Document excerpt:
========
BY J. M. M‘CULLOCH, A. M.
Reading in Science and Literature."
Till within the last few years, the system of Education which prevailed in the majority of our initiatory schools was in the highest degree artificial. The qualification most highly valued in a Teacher was a practical acquaintance with some popular theory of Elocution ; and the chief, and, in some instances, the sole end aimed at in Teaching, seems to have been-to burden the memory of the pupil with “ Rules” and “ Extracts” utterly unsuited to his capacity. No one who has escaped the misfortune of toiling through the works of the fashionable Teachers of the last generation,-their “ Speakers,” " Rhetorical Readers,” “ Pronouncing Vocabularies,” &c. can form any conception of the ingenuity that has been expended in rearing up barriers in the Scholar's way to the temple of learning.—But a better order of things has now dawned ; and the increased demand which has arisen, within the last few years, for Class-books compiled on more simple and natural principles, seems to justify the hope that the artificial system is on the wane,—that the success of the experiments recently made in such admirable institutions as the Edinburgh Sessional School,
Circus-Place School, &c. is beginning to be admitted, and that the time is nearly gone by, when children of seven and eight years of age are to be compelled to waste their time and their faculties on such preposterous and unsuitable exercises as enacting dramatic scenes, reciting parliamentary speeches, and reading the latest sentimental poetry. This change of system is the more deserving of gratulation, as it is as decidedly favourable to the morals as it is to the mental culture of our youth. It is truly deplorable to think of the amount of bad morality and false religion that must have been disseminated among the youth of this country, through the medium of school-books which were mainly compiled from such writers as Shakspeare, Chesterfield, and Hume.
========
Data below:
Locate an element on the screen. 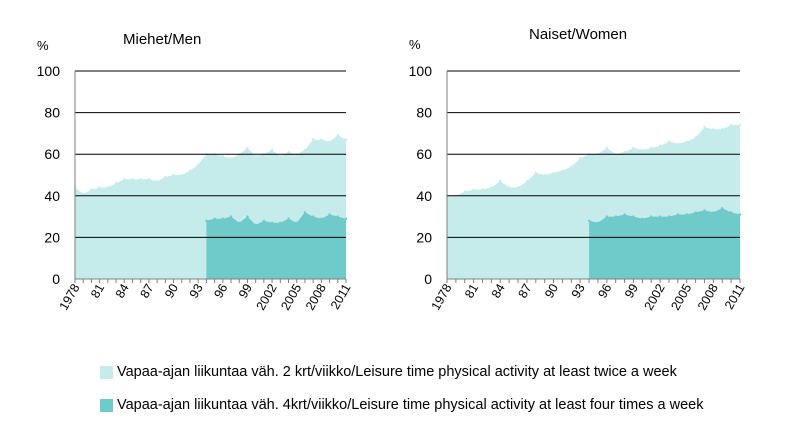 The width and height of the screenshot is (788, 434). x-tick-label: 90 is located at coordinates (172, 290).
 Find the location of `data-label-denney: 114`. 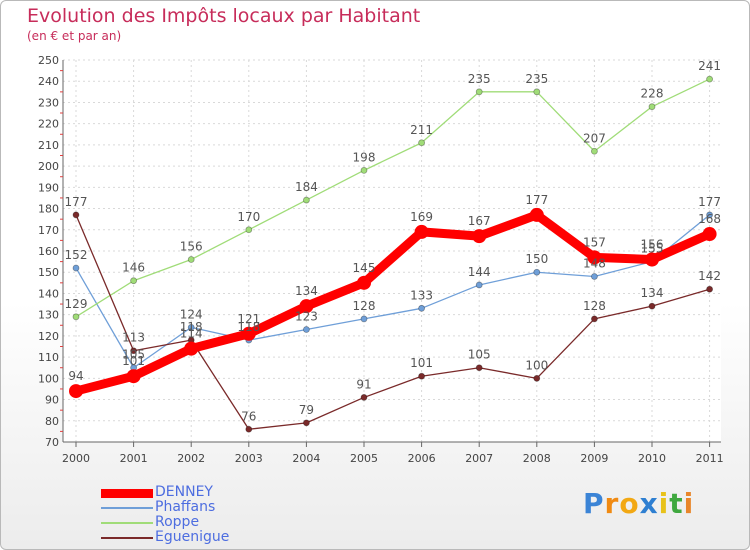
========
Questions on the material:
1 - Render this sentence from the passage on early schooling into French: "This change of system is the more deserving of gratulation, as it is as decidedly favourable to the morals as it is to the mental culture of our youth."
2 - Continue the passage on early schooling, picking up after its final sentence.

Answers by item number:
1 - Ce changement de système mérite d'autant plus d'être salué qu'il est aussi nettement favorable à la morale qu'à la culture intellectuelle de notre jeunesse.

2 -
The following little Work has been compiled in adaptation to the Improved System of Teaching, and belongs to the same class of books with the “ Lessons for Schools" of Dr Thomson, the Edinburgh Sessional School Books, and the Author's “Course of Elementary Reading,"—to which last it is meant to be introductory. Being intended for schools, where the Teacher makes it his business to instruct his Pupils in the meaning of what is read, as well as in the “ art of reading,” it has been compiled on the principle of admitting only such lessons as appeared well adapted to stimulate juvenile curiosity, and store the mind with useful knowledge. Simple extracts, relating to Natural History, Elementary Science, Religion, &c. have taken the place of Dramatic Scenes, Sentimental Poetry, and Parliamentary Orations. And while only such pieces have been admitted as seemed likely to inform and interest the youthful mind, care has been taken
so to abridge and otherwise alter them, as to adapt their style as well as their sentiments to the juvenile capacity.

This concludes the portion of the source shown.